Excesso de oferta de fibra virgem e preços baixos desestimularam reciclagem, causando desorganização e perda de mercado para aparistas

A indústria de papéis reciclados, especialmente o segmento dos aparistas — responsáveis pela compra de resíduos de papel de cooperativas, sucateiros e catadores, e pela venda das aparas recicláveis para fabricantes de embalagens de papelão ondulado, papel cartão e papéis de higiene — está atravessando uma crise sem precedentes. A Associação Nacional dos Aparistas de Papel (Anap) alertou que, após a pandemia de Covid-19, que inicialmente causou uma escassez de material pós-consumo e uma alta nos preços das aparas, a situação se inverteu drasticamente.

O mercado agora enfrenta um excesso de oferta de papéis de fibra virgem, provenientes 100% da celulose, tanto no mercado doméstico quanto no internacional. Isso levou muitos produtores de embalagens a abandonarem o uso de matéria-prima reciclada. Além disso, a forte queda nos preços da celulose até meados de 2023 incentivou ainda mais seu uso pelas empresas papeleiras.

A Klabin, maior produtora de papéis de embalagem e de papelão ondulado do Brasil, inaugurou duas novas máquinas de papel — uma de kraftliner e outra de papel cartão, com capacidade de produção de 450 mil e 460 mil toneladas, respectivamente. No entanto, a empresa suspendeu operações em unidades de reciclados, optando pela fibra virgem em suas embalagens. Recentemente, a Klabin começou a retomar a produção de reciclados.

“A indústria papeleira voltou a comprar aparas mais recentemente, mas os preços ainda não estimulam a atividade”, afirmou João Paulo Sanfins, vice-presidente da Anap. Durante o auge da pandemia, o quilo da sucata de papelão custava R$ 2,00. No momento mais crítico, o preço caiu para R$ 0,50.

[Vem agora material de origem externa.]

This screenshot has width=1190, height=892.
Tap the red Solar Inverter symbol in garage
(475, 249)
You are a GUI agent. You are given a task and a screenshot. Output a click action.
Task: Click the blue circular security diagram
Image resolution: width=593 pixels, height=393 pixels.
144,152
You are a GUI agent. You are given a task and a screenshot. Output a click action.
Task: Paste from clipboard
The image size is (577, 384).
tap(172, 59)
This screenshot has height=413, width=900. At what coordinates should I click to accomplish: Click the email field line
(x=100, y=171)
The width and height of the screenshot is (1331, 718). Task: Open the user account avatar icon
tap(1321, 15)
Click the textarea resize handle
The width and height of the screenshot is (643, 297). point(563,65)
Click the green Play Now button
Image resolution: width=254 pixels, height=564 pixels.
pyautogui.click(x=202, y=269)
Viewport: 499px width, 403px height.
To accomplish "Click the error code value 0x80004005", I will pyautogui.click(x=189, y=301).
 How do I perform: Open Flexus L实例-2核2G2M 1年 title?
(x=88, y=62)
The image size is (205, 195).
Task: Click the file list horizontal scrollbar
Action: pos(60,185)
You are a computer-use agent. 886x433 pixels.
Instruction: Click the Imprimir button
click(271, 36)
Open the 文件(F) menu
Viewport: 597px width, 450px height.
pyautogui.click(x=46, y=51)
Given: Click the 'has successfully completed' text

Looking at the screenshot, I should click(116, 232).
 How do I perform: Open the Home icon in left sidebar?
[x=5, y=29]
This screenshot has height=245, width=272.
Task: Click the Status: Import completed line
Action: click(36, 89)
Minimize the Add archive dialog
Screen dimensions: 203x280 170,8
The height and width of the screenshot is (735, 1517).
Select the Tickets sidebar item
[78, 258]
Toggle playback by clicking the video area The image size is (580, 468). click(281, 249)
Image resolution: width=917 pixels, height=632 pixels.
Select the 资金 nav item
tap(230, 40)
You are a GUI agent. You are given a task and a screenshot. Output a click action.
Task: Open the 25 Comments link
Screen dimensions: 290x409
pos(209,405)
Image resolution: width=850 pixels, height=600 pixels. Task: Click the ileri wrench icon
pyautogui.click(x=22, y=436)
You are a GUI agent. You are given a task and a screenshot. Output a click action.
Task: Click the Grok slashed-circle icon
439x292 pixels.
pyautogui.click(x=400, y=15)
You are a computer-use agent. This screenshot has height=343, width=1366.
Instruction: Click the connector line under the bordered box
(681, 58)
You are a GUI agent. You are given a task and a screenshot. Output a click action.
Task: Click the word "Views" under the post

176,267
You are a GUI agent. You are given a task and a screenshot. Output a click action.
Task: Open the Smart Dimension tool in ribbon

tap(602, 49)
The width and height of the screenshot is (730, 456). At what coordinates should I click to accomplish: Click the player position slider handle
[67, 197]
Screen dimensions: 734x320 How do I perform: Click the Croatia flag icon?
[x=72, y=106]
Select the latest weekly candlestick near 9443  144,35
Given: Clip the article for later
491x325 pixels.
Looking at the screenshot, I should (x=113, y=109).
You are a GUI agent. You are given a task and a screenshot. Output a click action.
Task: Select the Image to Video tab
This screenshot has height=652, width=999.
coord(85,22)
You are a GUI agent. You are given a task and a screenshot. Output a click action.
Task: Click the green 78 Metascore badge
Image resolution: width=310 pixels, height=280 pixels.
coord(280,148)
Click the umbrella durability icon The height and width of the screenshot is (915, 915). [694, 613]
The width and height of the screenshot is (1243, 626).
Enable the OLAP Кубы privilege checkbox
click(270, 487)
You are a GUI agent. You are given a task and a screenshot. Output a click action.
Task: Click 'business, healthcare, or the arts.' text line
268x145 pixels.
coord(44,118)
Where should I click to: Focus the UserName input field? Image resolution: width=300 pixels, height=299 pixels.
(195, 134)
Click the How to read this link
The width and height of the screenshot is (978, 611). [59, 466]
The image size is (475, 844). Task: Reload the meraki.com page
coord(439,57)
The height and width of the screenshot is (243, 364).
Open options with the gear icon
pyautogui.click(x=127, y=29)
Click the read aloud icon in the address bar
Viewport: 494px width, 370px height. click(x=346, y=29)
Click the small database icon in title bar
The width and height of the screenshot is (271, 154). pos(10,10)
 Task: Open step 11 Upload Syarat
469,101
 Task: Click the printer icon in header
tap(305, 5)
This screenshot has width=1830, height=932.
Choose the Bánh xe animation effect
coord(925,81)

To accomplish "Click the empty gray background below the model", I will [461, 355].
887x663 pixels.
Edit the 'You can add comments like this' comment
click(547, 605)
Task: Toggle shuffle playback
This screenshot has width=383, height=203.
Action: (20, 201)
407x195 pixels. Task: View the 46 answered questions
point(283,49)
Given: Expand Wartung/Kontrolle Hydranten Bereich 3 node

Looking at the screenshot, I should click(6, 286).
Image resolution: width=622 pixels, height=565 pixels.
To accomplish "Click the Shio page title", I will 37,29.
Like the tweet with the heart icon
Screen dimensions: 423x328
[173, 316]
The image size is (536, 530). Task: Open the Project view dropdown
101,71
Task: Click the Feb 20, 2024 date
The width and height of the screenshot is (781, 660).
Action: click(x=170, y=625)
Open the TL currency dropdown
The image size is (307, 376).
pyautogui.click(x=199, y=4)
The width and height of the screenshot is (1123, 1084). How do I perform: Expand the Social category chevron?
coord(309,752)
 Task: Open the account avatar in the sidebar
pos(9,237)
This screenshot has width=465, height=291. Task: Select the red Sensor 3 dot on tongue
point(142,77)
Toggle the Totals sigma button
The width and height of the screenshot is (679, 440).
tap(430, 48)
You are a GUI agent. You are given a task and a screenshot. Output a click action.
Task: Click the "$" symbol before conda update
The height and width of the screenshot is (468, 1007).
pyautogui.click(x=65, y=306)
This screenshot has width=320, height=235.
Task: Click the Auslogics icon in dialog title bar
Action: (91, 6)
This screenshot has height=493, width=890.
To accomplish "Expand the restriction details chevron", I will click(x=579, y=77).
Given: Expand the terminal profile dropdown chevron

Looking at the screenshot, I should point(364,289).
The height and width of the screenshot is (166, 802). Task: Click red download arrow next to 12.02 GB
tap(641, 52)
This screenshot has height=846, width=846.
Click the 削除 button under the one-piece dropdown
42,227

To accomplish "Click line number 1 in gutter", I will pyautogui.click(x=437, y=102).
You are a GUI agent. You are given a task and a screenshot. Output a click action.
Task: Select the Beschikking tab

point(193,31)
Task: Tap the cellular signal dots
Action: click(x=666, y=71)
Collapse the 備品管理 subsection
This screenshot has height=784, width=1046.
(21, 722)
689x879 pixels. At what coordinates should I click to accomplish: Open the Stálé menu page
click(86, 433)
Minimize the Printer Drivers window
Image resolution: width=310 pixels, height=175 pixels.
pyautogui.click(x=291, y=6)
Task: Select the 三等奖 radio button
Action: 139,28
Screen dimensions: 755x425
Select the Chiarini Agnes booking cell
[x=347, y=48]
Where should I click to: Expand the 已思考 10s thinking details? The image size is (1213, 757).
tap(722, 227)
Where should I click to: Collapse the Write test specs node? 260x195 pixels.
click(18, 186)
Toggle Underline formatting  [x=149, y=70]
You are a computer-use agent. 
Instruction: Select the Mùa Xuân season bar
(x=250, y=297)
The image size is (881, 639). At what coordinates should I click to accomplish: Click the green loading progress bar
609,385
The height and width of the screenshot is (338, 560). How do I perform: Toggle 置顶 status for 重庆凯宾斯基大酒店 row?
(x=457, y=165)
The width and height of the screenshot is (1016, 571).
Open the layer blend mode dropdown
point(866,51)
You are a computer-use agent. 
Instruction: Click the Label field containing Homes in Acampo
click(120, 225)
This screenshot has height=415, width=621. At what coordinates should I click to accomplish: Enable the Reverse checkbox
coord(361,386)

Sanfins destacou que a importação de resíduos de papel, que entraram no país sem controle quando faltavam aparas no mercado interno, e os estoques elevados da matéria-prima ainda desestimularam a atividade. Em 2023, o governo interveio para limitar essas importações, não só de papel, mas também de plástico e vidro. No ano passado, o volume total coletado pelos aparistas diminuiu cerca de um terço em comparação às 4,9 milhões de toneladas de 2022.

No entanto, há sinais animadores no horizonte. Segundo um relatório mensal da GO Associados para a Anap, em fevereiro, o consumo total de aparas de papel caiu 1,82% em relação a janeiro, com redução nas aparas de papel de embalagem (-1,8%) e de papel de imprimir e escrever (-6,6%). Comparado ao ano anterior, houve um aumento em todas as categorias analisadas, com destaque para embalagens, que subiram 12,5%.

Apesar dessa recuperação recente, Sanfins apontou que os danos na cadeia de valor já foram significativos: “Faltou uma visão estratégica da indústria papeleira sobre a cadeia de suprimentos. Para cada tonelada de aparas que a indústria deixa de comprar e uma tonelada de fibra virgem que passa a produzir, são duas toneladas a menos de mercado para os aparistas”.

A demanda enfraquecida e os preços das aparas de papel, atualmente pouco acima do piso histórico, desorganizaram a cadeia de coleta. Os valores atuais não são suficientes para atrair de volta catadores e cooperativas que anteriormente se dedicavam à coleta de papel usado. Como resultado, muitos abandonaram a coleta de resíduos de papel, optando por coletar plásticos ou se envolver em outras atividades, o que significa que mais caixas e produtos de papel acabaram em aterros sanitários em vez de serem reciclados.

Sanfins, que lidera a Comércio de Resíduos Bandeirantes (CRB), uma empresa familiar com meio século de história em Belo Horizonte, enfatizou a necessidade de uma maior conscientização da indústria papeleira sobre a importância dos aparistas para a cadeia de reciclagem do papel. Ele também destacou a necessidade de um apoio governamental mais rigoroso na defesa da economia circular. Medidas como a obrigatoriedade do uso de papel reciclado, já adotadas em alguns países europeus, e a implementação de regras mais efetivas para a logística reversa poderiam trazer mais previsibilidade ao setor.

O Brasil é uma referência global na reciclagem de papéis, com taxas próximas a 70%. A Anap, por sua vez, conta com 55 aparistas associados, que representam cerca de 35% do volume total transacionado no país.